_What this task involves_: Translate this sentence from the passage below about the iPad and Flash into Spanish: "The alleged issue at hand is that the iPad doesn't support Flash."

_Passage given_:
◆ ◆ ◆ ◆ ◆
He started by saying that the iPad not having Flash is bad:

 _The announcement that the iPad won't support Flash kick started a lightning
storm of opinions. The alleged issue at hand is that the iPad doesn't support
Flash. This is a bad thing. [..] The iPad isn't revolutionizing netbooks, it's
devolving them back to a fully closed era._

He said the platform is locked to one language in one environment:

 _One environment, one language. A cumbersome, time consuming distribution
process.While you can certainly be expressive using Objective-C and with the
iPad, the decisions on how a user engages with something we make should be
left to the experts._

Which is not even remotely true. (Also, I'm pretty sure he just called Apple
non-experts on user interface design, addition to conflating programming
language with user interface design.) I have written iPhone applications in
Scheme, Haskell, JavaScript, C, C++, and probably some others (in addition to
Obj-C.) You can use the Objective-C layer if you want, or call the C functions
directly, use the FFI from Python or other languages, etc. He thinks
Objective-C is the only way to write iPhone applications because he's
clueless.
◆ ◆ ◆ ◆ ◆
_Entries supplied_:
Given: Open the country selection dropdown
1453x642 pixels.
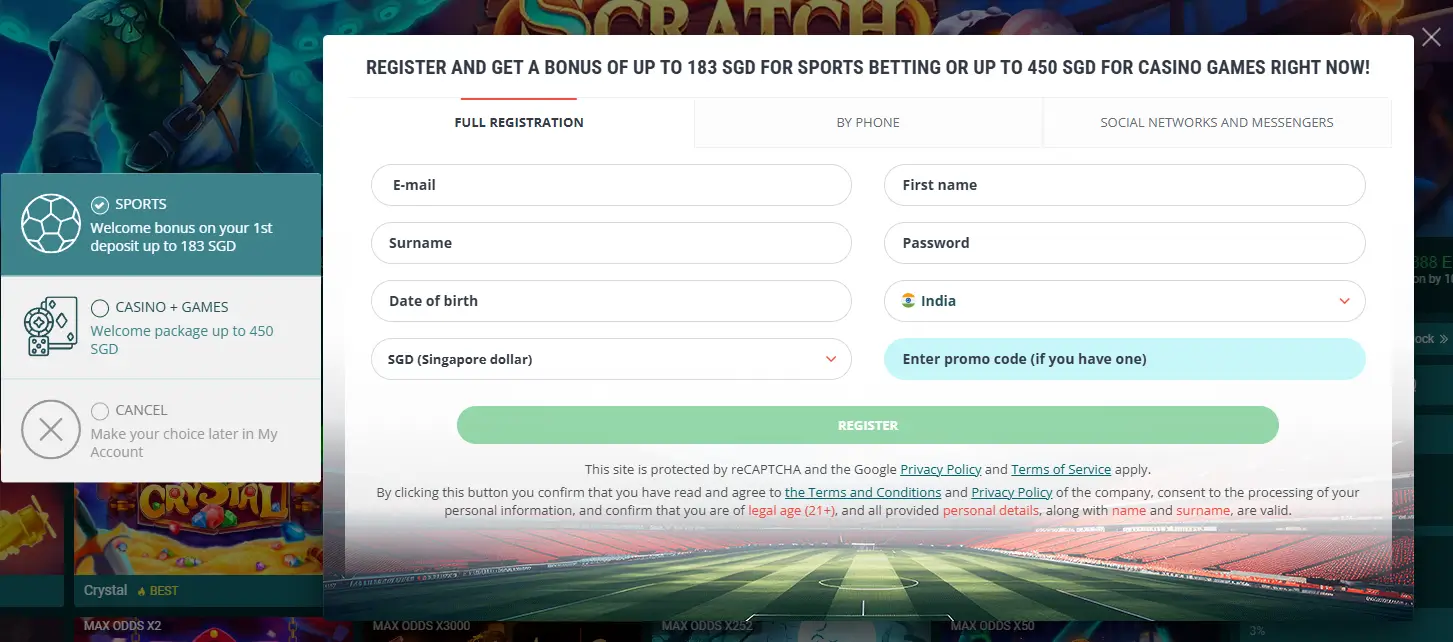Looking at the screenshot, I should [x=1124, y=300].
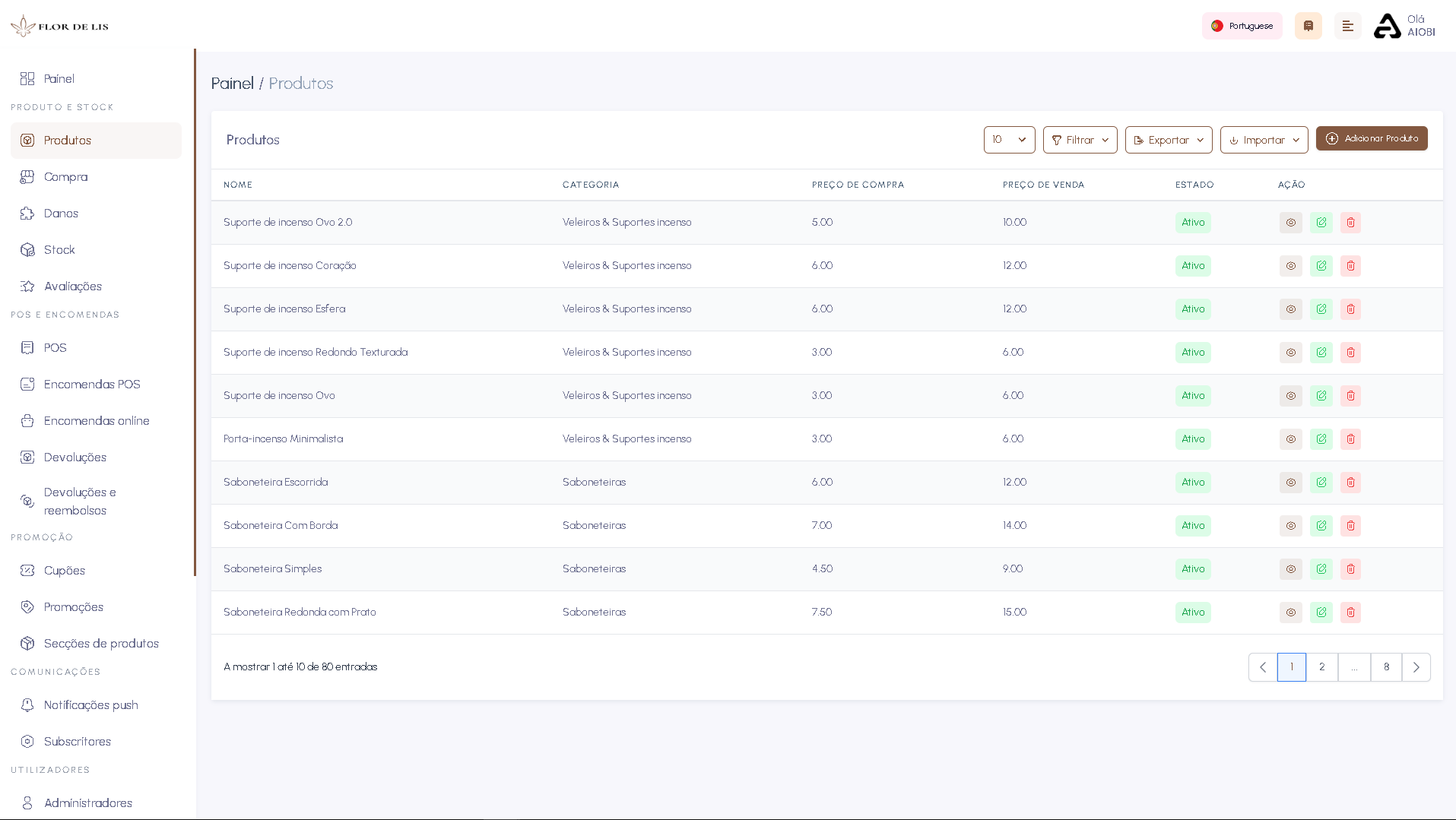Select Notificações push in sidebar
1456x820 pixels.
point(90,704)
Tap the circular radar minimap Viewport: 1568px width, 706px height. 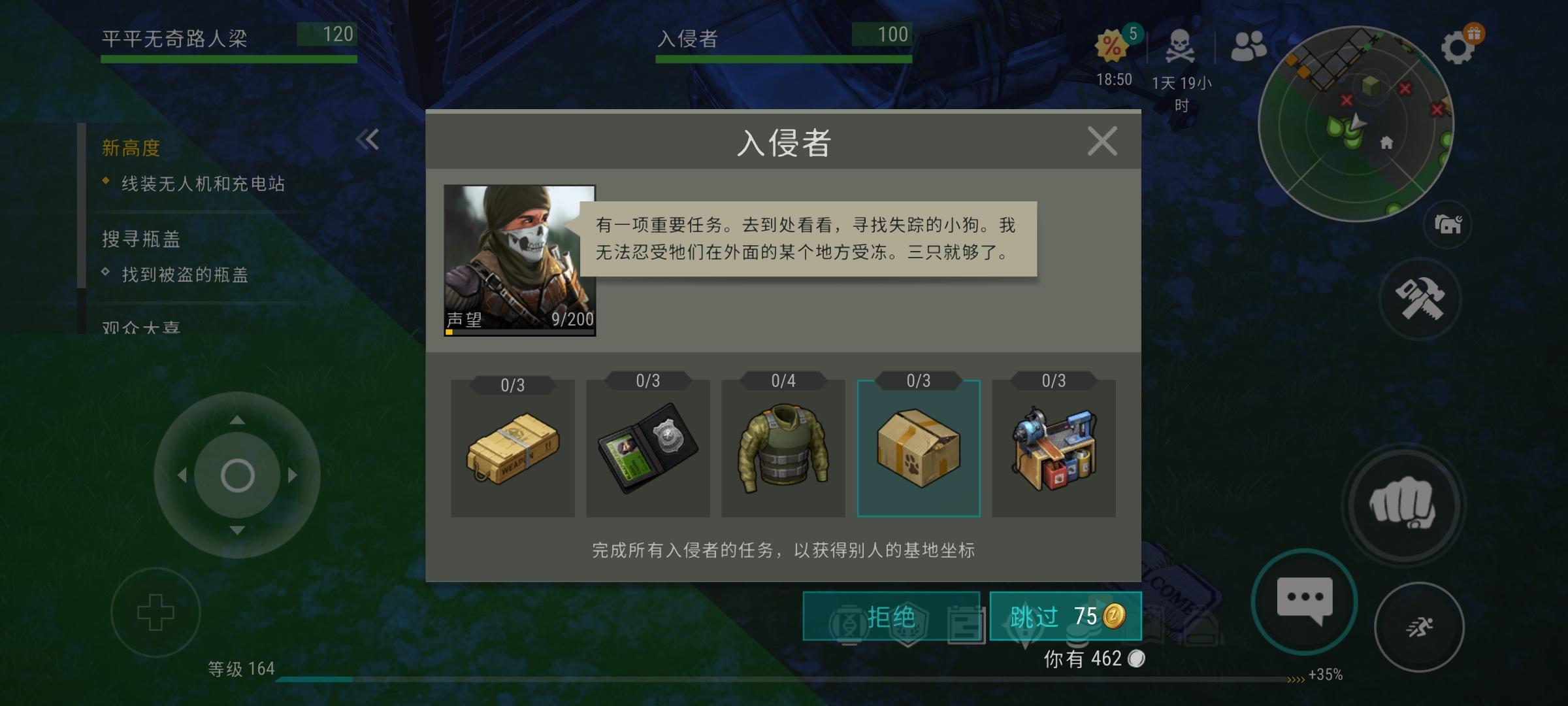[x=1356, y=124]
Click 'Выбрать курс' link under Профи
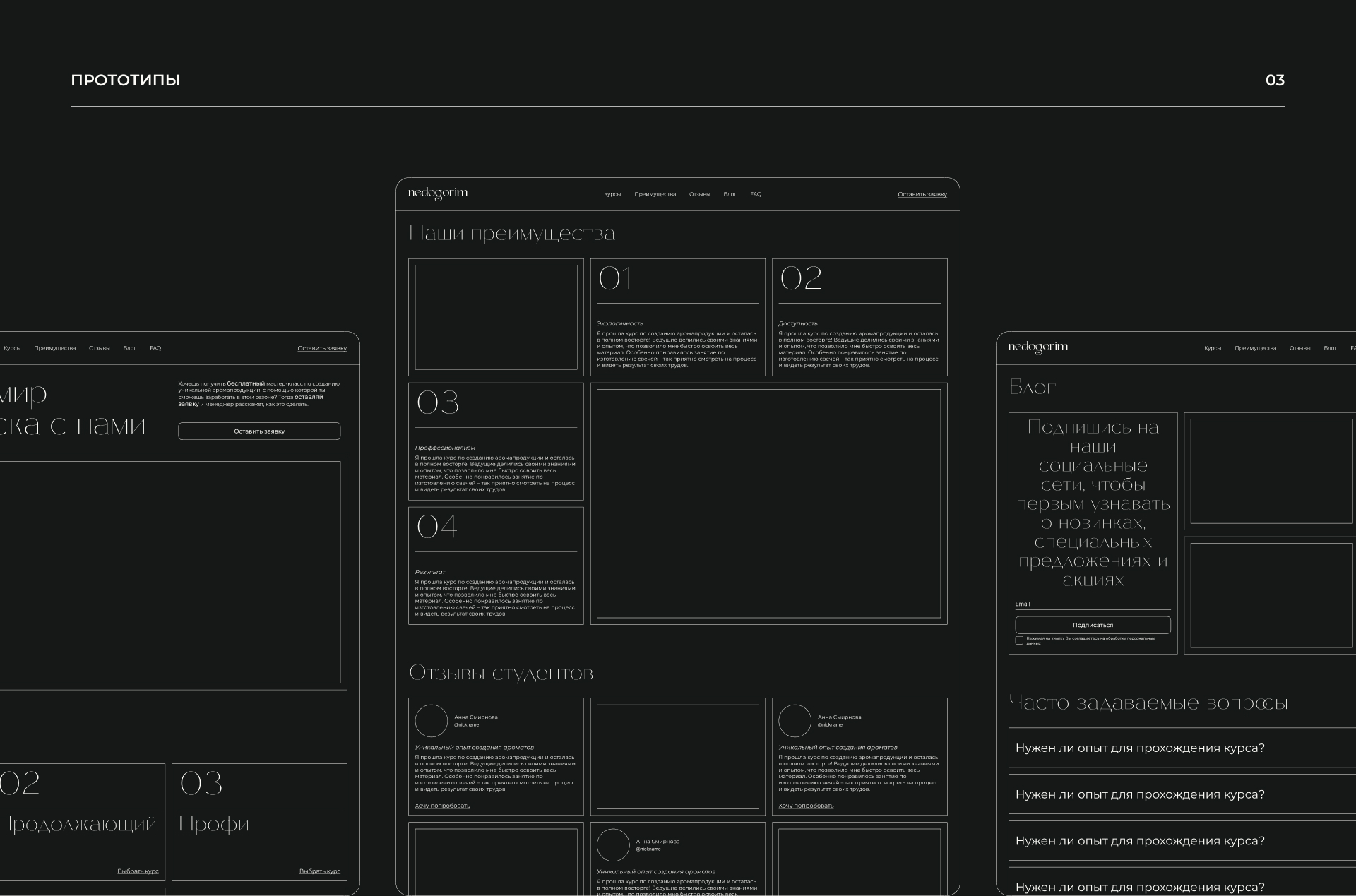 [319, 871]
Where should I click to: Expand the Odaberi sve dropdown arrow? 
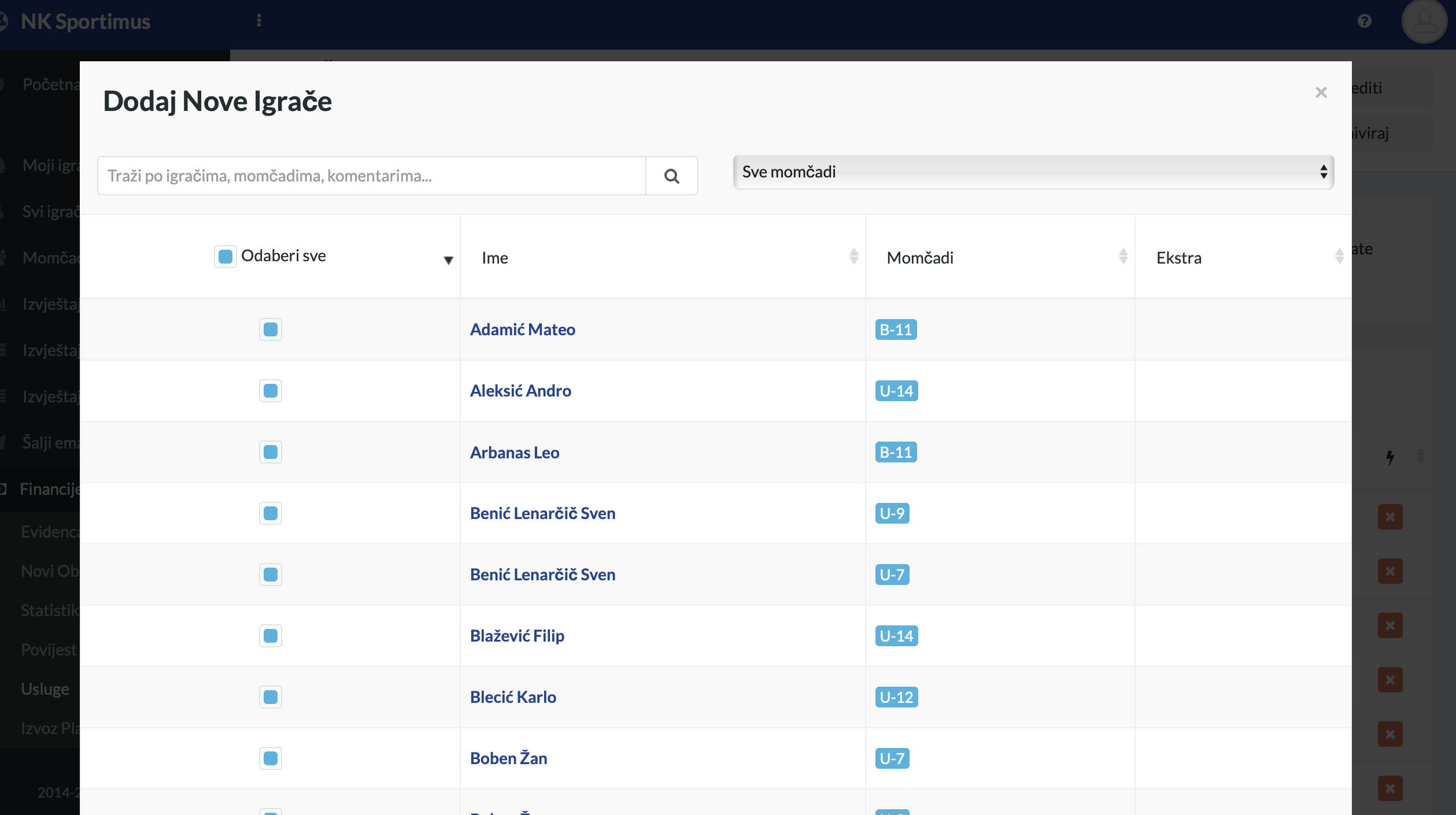pos(448,260)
◆ ◆ ◆ ◆ ◆
_Result below_: El supuesto problema en cuestión es que el iPad no es compatible con Flash.